At present, it is changed to natural language to describe expressions, but it does not involve the mouth, so the character's speech is not obvious, just the expression. And sometimes there are subtitles and English lines (added by veo himself)

Then I wanted to see if there were some professional prompt words, but I didn't expect to find a good one from the PureACT official tutorial. It was divided into about 7 pieces, controlled with JSON, and then submitted to veo. The overall story description helps, but it's the dialogue that solves the problem. **

However, our video and audio still cannot match each other, mainly because the protagonist is talking from 0.5s to 2.5s in the video, but the video may not necessarily follow our instructions. At this time, the audio is at another time, and the two sides do not match up.

Then I tried using elevenlabs to press the timestamp of the word and then pass it to the video generation. After trying it for a long time, I found that elevenlabs’ support for Chinese is too poor. Then I found Microsoft's edge tts for voice generation. It has specialized Chinese voices, and the effect was pretty good.

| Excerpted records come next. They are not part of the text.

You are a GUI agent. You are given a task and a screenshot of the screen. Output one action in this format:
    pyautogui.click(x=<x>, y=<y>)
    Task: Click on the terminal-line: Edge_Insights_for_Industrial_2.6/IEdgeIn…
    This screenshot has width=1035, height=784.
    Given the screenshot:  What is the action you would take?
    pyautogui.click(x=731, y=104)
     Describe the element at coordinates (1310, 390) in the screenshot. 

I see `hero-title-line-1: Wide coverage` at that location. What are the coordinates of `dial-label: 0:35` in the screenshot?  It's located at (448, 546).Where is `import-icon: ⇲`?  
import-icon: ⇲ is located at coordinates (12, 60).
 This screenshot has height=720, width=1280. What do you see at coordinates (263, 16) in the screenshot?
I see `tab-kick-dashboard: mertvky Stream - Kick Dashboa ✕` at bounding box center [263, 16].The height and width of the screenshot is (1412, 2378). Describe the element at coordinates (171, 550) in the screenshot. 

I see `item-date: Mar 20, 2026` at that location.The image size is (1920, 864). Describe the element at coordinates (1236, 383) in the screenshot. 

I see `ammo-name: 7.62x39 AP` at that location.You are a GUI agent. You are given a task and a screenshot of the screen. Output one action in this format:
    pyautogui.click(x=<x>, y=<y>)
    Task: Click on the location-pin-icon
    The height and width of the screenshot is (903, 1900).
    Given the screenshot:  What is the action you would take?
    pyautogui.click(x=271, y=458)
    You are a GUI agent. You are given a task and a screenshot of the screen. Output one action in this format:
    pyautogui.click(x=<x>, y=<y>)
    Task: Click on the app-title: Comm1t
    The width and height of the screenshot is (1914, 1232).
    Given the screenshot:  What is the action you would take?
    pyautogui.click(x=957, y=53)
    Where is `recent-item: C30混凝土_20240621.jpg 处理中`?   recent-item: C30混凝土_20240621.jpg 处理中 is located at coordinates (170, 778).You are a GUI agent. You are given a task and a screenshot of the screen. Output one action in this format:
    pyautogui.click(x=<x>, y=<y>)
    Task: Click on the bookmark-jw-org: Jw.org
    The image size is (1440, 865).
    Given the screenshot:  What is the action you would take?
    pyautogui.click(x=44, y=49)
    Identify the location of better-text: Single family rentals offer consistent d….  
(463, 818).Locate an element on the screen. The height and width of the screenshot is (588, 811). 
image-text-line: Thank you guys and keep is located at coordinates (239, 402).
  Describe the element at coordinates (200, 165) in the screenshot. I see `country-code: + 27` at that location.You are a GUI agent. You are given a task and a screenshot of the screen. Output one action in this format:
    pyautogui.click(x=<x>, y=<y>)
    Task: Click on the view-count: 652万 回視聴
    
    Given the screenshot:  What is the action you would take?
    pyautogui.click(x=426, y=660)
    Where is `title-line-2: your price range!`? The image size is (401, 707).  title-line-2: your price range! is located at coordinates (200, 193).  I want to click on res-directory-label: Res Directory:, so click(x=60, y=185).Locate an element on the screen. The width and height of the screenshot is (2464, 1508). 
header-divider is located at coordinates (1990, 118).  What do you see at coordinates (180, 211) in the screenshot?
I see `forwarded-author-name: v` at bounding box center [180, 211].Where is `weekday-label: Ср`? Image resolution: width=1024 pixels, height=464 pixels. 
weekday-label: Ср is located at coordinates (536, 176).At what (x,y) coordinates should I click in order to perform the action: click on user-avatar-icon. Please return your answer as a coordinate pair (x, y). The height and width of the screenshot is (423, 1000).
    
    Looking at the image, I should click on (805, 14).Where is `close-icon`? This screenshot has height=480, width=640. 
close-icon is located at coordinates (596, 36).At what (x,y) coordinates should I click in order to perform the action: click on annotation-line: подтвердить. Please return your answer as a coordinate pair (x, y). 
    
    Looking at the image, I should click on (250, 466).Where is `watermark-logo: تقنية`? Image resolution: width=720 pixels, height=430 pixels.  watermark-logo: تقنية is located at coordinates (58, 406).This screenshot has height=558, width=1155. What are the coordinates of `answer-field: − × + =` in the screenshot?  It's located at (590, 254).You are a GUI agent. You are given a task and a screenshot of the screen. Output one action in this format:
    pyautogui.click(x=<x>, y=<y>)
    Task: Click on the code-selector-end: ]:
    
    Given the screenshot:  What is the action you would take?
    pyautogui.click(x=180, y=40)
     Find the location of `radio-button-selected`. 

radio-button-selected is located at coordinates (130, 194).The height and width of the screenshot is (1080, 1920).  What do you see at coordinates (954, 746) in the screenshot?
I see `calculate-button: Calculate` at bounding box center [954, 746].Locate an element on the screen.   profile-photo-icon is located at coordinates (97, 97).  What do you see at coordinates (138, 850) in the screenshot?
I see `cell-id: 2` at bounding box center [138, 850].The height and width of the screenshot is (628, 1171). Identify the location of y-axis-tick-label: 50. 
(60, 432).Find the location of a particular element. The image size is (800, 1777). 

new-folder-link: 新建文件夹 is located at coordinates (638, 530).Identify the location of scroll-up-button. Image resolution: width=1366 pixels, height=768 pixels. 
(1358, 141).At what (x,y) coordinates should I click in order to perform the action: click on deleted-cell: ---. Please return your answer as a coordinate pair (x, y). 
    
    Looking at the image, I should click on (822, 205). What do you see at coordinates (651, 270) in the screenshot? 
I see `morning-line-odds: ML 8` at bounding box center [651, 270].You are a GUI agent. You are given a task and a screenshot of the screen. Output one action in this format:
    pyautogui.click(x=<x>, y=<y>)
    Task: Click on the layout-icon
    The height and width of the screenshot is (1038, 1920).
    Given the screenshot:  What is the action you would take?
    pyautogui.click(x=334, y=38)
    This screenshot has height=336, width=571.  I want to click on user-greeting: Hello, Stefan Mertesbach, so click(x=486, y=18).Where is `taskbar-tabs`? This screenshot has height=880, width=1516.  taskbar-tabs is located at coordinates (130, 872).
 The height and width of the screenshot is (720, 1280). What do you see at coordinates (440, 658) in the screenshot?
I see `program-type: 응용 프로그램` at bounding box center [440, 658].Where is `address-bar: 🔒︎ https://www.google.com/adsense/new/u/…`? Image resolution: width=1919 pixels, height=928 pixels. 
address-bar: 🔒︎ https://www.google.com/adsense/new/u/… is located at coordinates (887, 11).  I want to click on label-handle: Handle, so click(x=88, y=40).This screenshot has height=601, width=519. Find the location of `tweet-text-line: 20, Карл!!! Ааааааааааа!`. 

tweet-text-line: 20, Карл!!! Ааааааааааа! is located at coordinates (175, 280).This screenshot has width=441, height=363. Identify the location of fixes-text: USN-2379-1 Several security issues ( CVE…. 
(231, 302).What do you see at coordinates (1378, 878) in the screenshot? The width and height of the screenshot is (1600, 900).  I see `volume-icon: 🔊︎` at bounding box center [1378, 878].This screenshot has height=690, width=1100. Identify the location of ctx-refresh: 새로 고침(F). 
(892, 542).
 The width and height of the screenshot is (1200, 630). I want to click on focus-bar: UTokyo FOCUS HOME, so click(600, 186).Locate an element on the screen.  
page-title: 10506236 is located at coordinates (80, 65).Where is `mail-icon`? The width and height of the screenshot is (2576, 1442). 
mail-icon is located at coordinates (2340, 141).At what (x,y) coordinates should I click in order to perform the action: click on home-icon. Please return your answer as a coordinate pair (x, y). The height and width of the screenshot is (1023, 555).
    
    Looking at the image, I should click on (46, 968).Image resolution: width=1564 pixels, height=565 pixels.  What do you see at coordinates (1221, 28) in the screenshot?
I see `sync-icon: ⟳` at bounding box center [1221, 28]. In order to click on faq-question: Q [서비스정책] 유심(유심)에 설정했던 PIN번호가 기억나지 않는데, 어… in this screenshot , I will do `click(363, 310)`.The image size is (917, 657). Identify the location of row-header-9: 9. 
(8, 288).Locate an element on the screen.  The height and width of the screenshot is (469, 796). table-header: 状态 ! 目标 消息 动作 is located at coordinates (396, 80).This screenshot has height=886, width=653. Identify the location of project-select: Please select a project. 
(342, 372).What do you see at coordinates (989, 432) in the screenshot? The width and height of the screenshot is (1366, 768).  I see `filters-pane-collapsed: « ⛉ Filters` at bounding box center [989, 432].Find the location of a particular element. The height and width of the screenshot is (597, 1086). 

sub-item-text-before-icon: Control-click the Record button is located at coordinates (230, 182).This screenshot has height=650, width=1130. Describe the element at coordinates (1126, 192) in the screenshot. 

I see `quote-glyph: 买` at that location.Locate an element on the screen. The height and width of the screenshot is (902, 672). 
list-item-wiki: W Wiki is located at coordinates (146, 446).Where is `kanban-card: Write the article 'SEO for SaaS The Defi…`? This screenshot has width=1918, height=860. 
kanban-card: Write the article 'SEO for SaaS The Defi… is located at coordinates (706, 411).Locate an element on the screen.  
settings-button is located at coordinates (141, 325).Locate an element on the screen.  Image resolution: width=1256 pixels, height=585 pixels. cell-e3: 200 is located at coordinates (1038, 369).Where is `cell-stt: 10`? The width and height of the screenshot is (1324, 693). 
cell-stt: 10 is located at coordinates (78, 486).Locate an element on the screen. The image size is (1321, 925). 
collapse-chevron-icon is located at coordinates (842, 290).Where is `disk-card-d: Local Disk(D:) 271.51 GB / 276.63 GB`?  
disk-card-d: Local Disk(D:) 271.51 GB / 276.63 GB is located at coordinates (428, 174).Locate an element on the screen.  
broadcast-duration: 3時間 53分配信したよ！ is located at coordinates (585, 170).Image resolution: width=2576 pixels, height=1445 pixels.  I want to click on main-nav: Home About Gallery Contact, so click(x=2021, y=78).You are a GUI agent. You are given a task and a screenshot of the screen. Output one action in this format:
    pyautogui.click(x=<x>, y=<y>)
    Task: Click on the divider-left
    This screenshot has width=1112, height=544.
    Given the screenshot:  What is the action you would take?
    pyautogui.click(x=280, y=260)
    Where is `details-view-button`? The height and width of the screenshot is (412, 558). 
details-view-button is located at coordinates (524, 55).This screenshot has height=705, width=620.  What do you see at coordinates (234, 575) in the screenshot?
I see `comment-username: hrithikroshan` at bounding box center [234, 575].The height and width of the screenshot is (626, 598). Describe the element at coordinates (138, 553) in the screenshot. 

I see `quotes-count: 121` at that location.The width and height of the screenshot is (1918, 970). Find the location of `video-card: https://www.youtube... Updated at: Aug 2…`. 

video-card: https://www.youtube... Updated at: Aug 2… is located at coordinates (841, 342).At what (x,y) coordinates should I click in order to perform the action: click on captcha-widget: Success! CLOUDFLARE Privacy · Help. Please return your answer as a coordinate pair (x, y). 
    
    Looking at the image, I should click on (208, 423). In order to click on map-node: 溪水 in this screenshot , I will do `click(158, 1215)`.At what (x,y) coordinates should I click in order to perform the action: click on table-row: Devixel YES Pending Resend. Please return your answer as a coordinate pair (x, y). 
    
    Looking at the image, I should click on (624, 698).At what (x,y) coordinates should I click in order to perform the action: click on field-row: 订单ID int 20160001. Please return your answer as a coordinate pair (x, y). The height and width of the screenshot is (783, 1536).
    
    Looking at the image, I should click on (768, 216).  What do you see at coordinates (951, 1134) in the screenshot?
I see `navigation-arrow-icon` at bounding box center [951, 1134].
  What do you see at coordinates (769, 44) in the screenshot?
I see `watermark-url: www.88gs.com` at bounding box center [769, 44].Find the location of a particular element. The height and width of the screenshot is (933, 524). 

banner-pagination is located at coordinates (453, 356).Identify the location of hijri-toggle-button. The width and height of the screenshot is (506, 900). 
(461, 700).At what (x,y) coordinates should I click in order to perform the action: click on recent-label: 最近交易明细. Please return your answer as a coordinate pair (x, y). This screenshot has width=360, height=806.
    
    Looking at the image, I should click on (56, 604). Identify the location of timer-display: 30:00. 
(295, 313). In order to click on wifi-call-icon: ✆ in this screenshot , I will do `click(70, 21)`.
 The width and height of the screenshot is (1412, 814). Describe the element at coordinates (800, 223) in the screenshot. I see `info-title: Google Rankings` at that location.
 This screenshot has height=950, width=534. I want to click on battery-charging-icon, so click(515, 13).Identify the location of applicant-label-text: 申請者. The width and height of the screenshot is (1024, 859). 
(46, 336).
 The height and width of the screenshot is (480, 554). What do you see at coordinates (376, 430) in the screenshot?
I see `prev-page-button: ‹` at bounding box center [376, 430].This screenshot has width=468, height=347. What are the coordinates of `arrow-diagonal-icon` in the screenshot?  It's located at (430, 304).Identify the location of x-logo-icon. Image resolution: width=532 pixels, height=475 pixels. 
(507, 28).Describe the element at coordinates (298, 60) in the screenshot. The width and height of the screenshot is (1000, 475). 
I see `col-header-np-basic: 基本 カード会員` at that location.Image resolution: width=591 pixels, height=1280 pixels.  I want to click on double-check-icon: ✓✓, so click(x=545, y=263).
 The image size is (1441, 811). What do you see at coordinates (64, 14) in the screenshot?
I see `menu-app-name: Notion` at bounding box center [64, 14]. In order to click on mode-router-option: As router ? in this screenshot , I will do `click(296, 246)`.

Finally, I used ffmpeg to clear the sound of the video, and then merged the audio into it. However, I found that the time did not match. The result was that the English and Chinese words in the video did not match, so I adjusted the prompt to imply the language. But there is currently no good way to make him adhere to our lines timeline. Here we need to draw cards, and drawing them once is not cheap.

At present, AI comics have not yet reached the point where they can be used in products. I am very curious about how other people do it. Do they do the post-processing through silhouettes after adding video and audio cards themselves?

at last

Having said so much, let’s talk about some tips.

If everyone has a Google account and can use gemini cli, you can create a translation skill in claude code and call it through gemini. I translate a lot of things this way now, so as not to waste claude code tokens.

The other one is to establish a code review skill of codex. Because the code review of codex is generally better than that of claude code, I also let claude code join in.